If pictures appear in the lines below, skip them and copy exactly the lines from the one containing "Where should I" through the one containing "Task: Focus the Enter Address Here field", and nothing else.

[Supplied material]

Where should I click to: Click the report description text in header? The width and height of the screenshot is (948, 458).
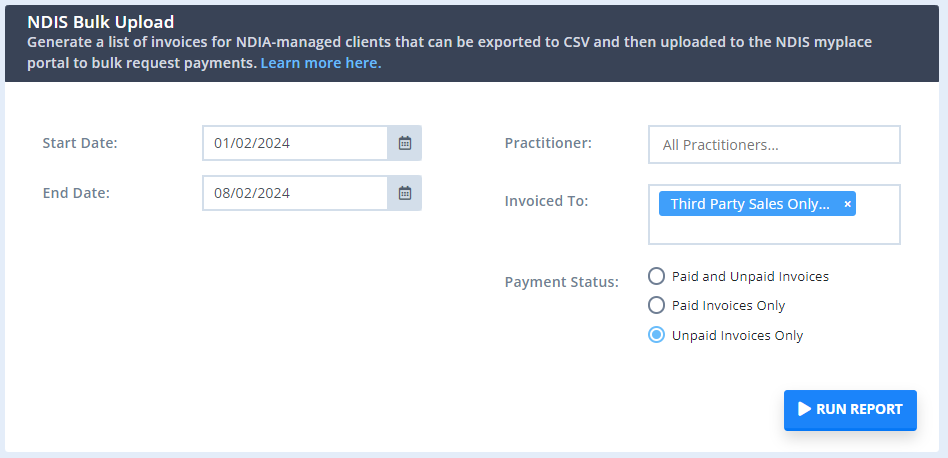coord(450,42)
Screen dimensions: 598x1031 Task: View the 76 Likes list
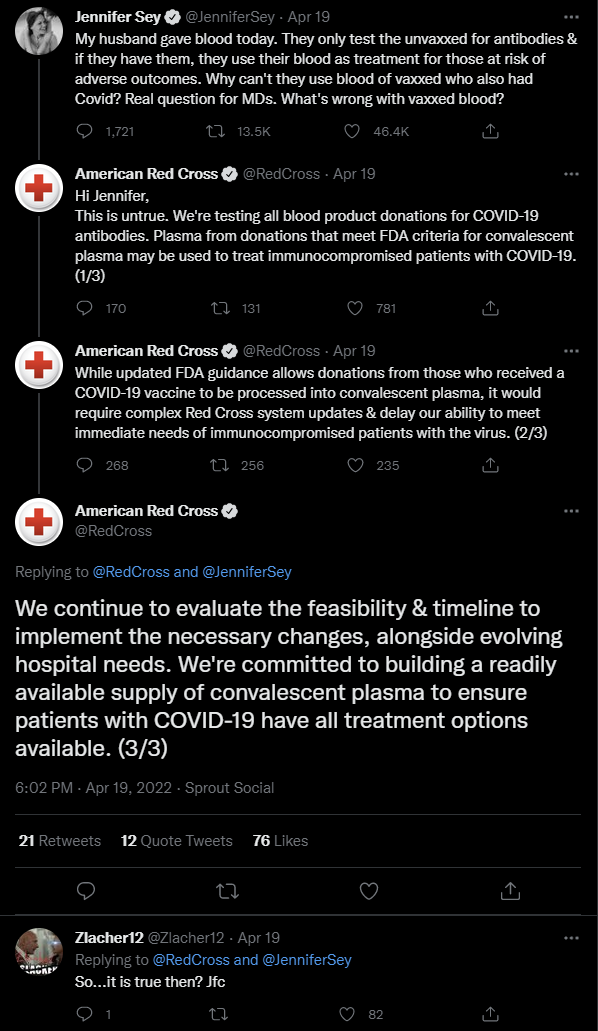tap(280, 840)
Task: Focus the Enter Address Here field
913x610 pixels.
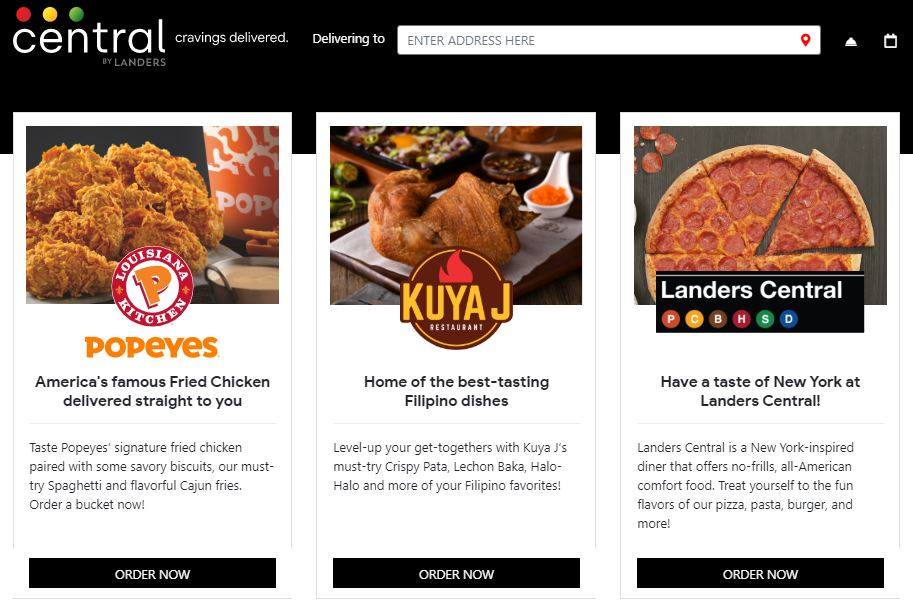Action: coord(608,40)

[/Supplied material]
[Supplied material]

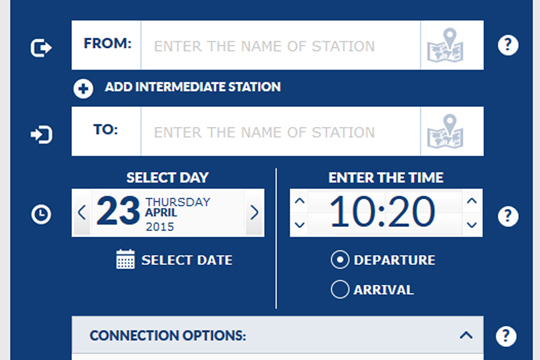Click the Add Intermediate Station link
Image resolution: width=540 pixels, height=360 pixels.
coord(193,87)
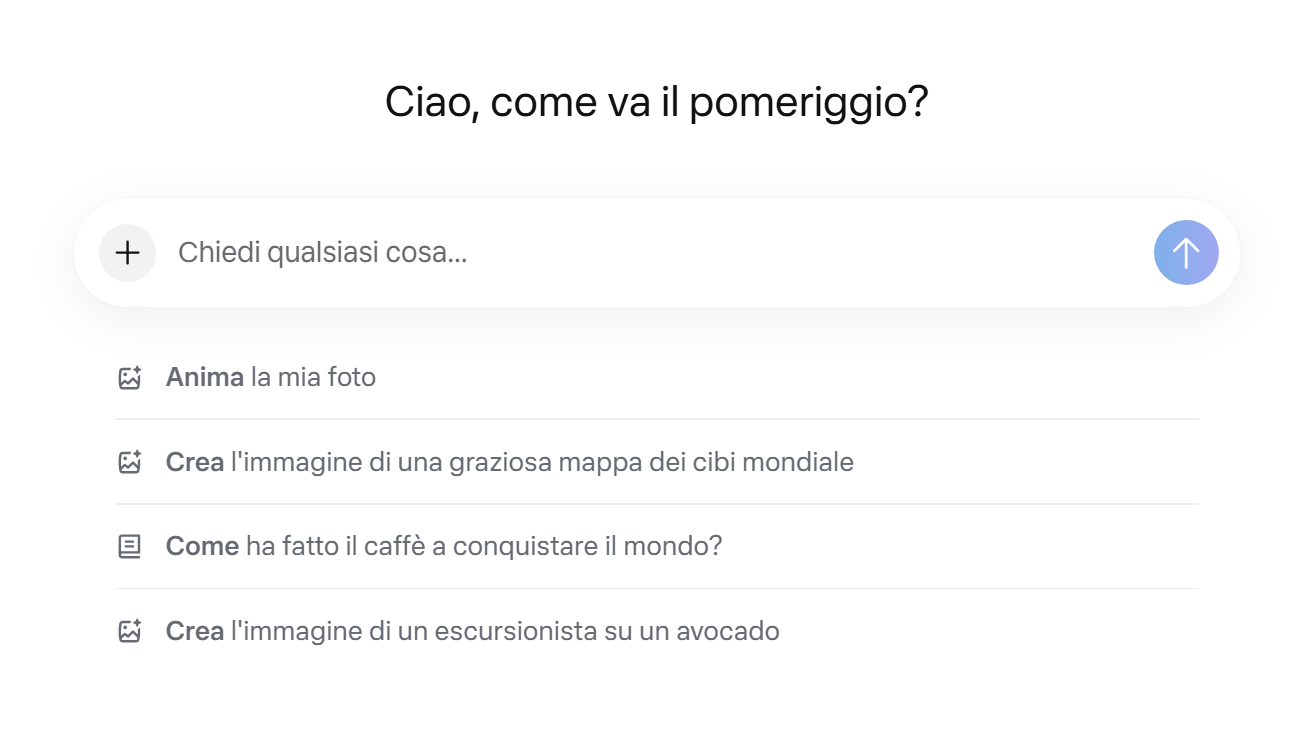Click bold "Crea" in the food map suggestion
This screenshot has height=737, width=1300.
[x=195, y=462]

[/Supplied material]
[Supplied material]

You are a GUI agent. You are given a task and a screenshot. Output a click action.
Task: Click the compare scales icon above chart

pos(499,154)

[/Supplied material]

# [Answer box]
Where should I click to: Click the report description text in header? The width and height of the screenshot is (948, 458).
coord(450,42)
Screen dimensions: 598x1031 Task: View the 76 Likes list
tap(280, 840)
Task: Focus the Enter Address Here field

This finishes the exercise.